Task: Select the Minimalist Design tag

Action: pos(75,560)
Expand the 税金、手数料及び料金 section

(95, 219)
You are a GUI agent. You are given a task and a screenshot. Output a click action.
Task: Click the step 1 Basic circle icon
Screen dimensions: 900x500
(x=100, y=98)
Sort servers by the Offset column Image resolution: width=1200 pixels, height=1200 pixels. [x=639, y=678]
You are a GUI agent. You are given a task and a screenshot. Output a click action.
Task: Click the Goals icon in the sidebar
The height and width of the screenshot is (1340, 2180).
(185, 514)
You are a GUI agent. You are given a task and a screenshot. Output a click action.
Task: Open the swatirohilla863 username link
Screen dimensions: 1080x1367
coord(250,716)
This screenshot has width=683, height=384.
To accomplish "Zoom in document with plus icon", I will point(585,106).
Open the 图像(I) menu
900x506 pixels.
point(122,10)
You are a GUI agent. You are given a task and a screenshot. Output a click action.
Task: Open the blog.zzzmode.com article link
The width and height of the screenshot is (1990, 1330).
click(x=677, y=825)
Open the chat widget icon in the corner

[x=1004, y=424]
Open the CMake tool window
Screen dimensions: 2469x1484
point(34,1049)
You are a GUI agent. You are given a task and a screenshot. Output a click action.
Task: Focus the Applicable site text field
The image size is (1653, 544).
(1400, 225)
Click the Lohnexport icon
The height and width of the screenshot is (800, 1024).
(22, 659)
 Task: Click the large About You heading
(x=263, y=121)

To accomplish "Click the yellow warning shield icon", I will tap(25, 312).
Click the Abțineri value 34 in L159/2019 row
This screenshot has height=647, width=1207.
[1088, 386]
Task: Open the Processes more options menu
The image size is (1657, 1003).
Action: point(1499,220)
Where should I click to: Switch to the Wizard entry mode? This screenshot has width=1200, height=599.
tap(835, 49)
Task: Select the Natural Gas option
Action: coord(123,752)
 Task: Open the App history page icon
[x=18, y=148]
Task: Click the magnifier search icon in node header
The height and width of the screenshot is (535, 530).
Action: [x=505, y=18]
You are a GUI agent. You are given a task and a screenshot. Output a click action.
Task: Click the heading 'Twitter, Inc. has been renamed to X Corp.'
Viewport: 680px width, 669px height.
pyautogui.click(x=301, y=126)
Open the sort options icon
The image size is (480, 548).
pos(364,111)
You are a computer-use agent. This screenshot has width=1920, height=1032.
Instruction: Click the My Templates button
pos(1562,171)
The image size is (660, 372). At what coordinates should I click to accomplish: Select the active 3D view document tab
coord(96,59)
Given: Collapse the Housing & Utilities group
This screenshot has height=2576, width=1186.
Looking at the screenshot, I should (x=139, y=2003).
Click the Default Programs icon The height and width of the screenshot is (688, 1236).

===============

Work to complete:
Copy the lines of the material above, from the line with "Where should I" to the line with "[x=18, y=148]", including both of those lines.

Result of the task:
Where should I click to: Switch to the Wizard entry mode? This screenshot has width=1200, height=599.
tap(835, 49)
Task: Select the Natural Gas option
Action: coord(123,752)
 Task: Open the App history page icon
[x=18, y=148]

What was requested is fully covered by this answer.